O setor produtivo de carne e leite do Brasil manifestou oficialmente seu posicionamento institucional contra a possibilidade de oPaís incorporar exigências da União Europeia referentes à restrição do uso de antimicrobianos na produção animal.

A medida, caso adotada, de acordo com as entidades, geraria barreiras de alcance nacional e impactaria de forma indistinta toda a cadeia pecuária brasileira, inclusive quem não exporta para o bloco europeu.

Os representantes do setor reforçam o compromisso com o uso responsável e técnico desses medicamentos, sempre sob o amparo científico e alinhado às regras sanitárias locais. De acordo com eles, o sistema de controle agropecuário brasileiro é reconhecido globalmente por sua rigidez, assegurando a segurança dos alimentos e o cumprimento de metas internacionais.

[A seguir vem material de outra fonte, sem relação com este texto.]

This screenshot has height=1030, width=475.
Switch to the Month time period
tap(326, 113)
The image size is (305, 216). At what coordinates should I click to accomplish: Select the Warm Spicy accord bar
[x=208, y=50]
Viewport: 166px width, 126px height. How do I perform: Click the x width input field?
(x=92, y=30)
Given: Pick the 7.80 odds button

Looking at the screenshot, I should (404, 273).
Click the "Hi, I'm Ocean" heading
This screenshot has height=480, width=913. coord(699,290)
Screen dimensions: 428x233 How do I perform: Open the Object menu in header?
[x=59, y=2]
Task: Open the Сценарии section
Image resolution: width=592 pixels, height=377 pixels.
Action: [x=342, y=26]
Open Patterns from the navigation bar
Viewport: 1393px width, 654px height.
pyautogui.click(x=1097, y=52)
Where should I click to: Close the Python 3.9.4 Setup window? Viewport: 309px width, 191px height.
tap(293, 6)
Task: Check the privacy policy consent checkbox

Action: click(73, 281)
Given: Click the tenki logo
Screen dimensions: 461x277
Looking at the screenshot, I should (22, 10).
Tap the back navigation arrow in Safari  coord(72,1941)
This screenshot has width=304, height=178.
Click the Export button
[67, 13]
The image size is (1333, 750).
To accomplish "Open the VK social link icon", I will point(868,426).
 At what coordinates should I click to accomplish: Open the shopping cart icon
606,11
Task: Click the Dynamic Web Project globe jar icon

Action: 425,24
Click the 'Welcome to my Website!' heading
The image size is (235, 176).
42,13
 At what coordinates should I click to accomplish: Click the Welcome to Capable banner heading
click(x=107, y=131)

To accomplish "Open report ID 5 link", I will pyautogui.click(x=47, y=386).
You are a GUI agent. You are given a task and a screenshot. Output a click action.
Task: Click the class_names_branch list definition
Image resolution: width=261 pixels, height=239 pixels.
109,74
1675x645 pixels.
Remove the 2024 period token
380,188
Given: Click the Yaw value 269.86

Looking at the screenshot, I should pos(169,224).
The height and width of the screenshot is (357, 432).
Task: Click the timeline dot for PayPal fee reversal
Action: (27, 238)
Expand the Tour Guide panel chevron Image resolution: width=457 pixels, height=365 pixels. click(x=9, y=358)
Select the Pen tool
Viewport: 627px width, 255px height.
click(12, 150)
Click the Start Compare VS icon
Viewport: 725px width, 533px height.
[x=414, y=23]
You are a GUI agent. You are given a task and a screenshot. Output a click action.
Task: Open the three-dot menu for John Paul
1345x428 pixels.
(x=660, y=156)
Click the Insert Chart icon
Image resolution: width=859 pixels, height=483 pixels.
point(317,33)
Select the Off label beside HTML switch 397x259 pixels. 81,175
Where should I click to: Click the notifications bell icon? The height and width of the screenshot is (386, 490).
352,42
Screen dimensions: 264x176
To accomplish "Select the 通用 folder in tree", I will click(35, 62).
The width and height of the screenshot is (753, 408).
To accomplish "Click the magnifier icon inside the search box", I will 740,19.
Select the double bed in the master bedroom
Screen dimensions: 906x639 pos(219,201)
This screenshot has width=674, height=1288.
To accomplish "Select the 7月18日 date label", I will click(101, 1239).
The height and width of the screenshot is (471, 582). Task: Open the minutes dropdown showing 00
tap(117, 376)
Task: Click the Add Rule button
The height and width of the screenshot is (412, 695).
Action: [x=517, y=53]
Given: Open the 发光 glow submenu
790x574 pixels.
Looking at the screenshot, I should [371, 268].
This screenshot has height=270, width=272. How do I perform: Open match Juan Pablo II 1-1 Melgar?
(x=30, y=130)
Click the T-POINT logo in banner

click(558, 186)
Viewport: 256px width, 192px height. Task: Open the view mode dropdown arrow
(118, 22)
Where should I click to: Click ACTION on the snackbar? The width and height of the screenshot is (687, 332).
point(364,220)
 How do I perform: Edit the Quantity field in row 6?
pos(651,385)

O papel dos antimicrobianos

Ferramentas chaves para a pecuária moderna, os antimicrobianos validados pelo Codex Alimentarius — referência da Organização Mundial do Comércio (OMC) — são essenciais para resguardar a saúde, o bem-estar dos rebanhos e a conversão alimentar nas fazendas. Para o setor, retirar ou limitar o acesso a insumos respaldados pela ciência global pode prejudicar a competitividade nacional e, de forma contraditória, elevar a pegada ambiental devido à perda de eficiência produtiva.

Dessa forma, o setor considera inaceitável que demandas específicas de um único mercado importador virem regras obrigatórias para todo o território brasileiro. Exigências estrangeiras devem ser absorvidas apenas por quem escolhe vender para tais destinos, sem transferir burocracia, custos adicionais e barreiras técnicas aos pecuaristas focados no mercado interno ou em países com legislações distintas.

Ameaça à soberania e apelo às autoridades

O maior temor do setor é a criação de um precedente que permita que novas imposições externas — sejam produtivas ou ambientais — passem a moldar as políticas públicas e leis do Brasil. Esse movimento coloca em risco a segurança jurídica, a soberania regulatória e o futuro da atividade, prejudicando de maneira severa os pequenos produtores rurais.

Defende-se que qualquer mudança normativa seja discutida detalhadamente a partir da realidade prática do campo e de critérios estritamente técnicos.

Embora o segmento apoie a expansão comercial brasileira e o atendimento a nichos específicos de mercado, as regras internacionais devem se limitar exclusivamente às propriedades rurais e indústrias integradas a essas linhas de exportação. O marco regulatório nacional deve permanecer autônomo e baseado em análises de riscos nacionais.

Por fim, demonstrando apoio aos órgãos oficiais de defesa agropecuária, o setor convoca o governo federal, o Congresso Nacional e as lideranças do campo a blindarem a soberania e a competitividade da carne nacional. O objetivo central é garantir que as decisões sobre o que e como se produz em solo brasileiro continuem sendo tomadas de forma independente, técnica e técnica, sem ceder a pressões e narrativas externas.

Assinam o documento: Associação dos Criadores de Mato Grosso (Acrimat), Federação da Agricultura e Pecuária de Mato Grosso (Famato), Associação dos Criadores de Mato Grosso do Sul (Acrissul), Associação dos Pecuaristas de Rondônia (Apron), União Nacional da Pecuária (Unapec), Sociedade Rural Brasileira (SRB), Associação Nacional dos Confinadores (Assocon), Associação dos Criadores do Pará (Acripará), Associação Brasileira dos Exportadores de Gado (ABEG), Associação Brasileira dos Criadores de Zebu (ABCZ), Associação dos Criadores de Nelore do Brasil (ACNB), Associação dos Criadores de Nelore de Mato Grosso (ACNMT), Associação Grupo Pecuária Brasil (GPB) e Mesa Brasileira de Pecuária Sustentável (MBPS).